Tareas escritas:
[a] Resume en dos oraciones el texto sobre Juan Almeida Bosque.
[b] Prosigue el texto sobre Juan Almeida Bosque a partir de su última oración.

Fragmento original:

Cuántas anécdotas
podrían mencionarse acerca del Comandante de la Revolución Juan Almeida Bosque,
de sus años de juventud, en la intensidad de la guerra y luego del triunfo
revolucionario de 1959, de su impronta musical y poética, de cómo se empinó
desde la humildad de un simple constructor hasta la cúspide del cariño de su
pueblo. Sabemos lo difícil del empeño, porque se convirtió en leyenda y esta
alberga el riesgo de la hipérbole y la subjetividad exagerada. Hoy, a un año de
su fallecimiento, se impone el reto.
Confinado a la cárcel de
la otrora Isla de Pinos tras el fallido asalto al cuartel Moncada, un día
destinado a visitas a los presos, Almeida recibe a un amigo del Reparto Poey, a
quien le presenta a Fidel.

Material proporcionado:
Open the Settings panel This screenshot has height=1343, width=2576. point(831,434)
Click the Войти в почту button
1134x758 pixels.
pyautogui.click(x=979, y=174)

Resultados:
[a] Podrían mencionarse muchas anécdotas del Comandante de la Revolución Juan Almeida Bosque, desde su juventud y la guerra hasta después del triunfo revolucionario de 1959. Aunque su condición de leyenda encierra el riesgo de la hipérbole, a un año de su fallecimiento se impone el reto, y el texto empieza con su encierro en la cárcel de Isla de Pinos tras el fallido asalto al cuartel Moncada, donde, en un día de visitas, presenta a Fidel a un amigo del Reparto Poey.

[b]
Al marcharse el líder
revolucionario a departir con familiares, el amigo —admirado— le dice a Almeida:
«Macho, verdad que ese hombre impresiona, se ve que es un tipo grande, no solo
de tamaño, sino por la forma en que mira», a lo que el futuro Comandante
respondió convencido: «Y eso que no habló contigo antes del asalto, porque
seguro que te hubiera convencido y hoy estarías muerto o preso aquí con
nosotros».
Nunca llegó segundo al
combate
En los días iniciales
luego del triunfo revolucionario de 1959, el mismo amigo de juventud le preguntó
al Comandante Almeida cómo él, sin ser una «gente de escuela», ocupaba tan alta
responsabilidad en el ejército victorioso; su respuesta lo impactó: «Ventura, es
que yo nunca llegué segundo a un combate y jamás me fui primero».
¿Qué te parece,
Isauro?
En cada tarea asignada,
Almeida dejó su agradable impronta; sin embargo, su permanencia en Oriente como
Delegado del Buró Político, significó un escenario ideal para desplegar sus
innegables dotes de jefe eficaz y popular.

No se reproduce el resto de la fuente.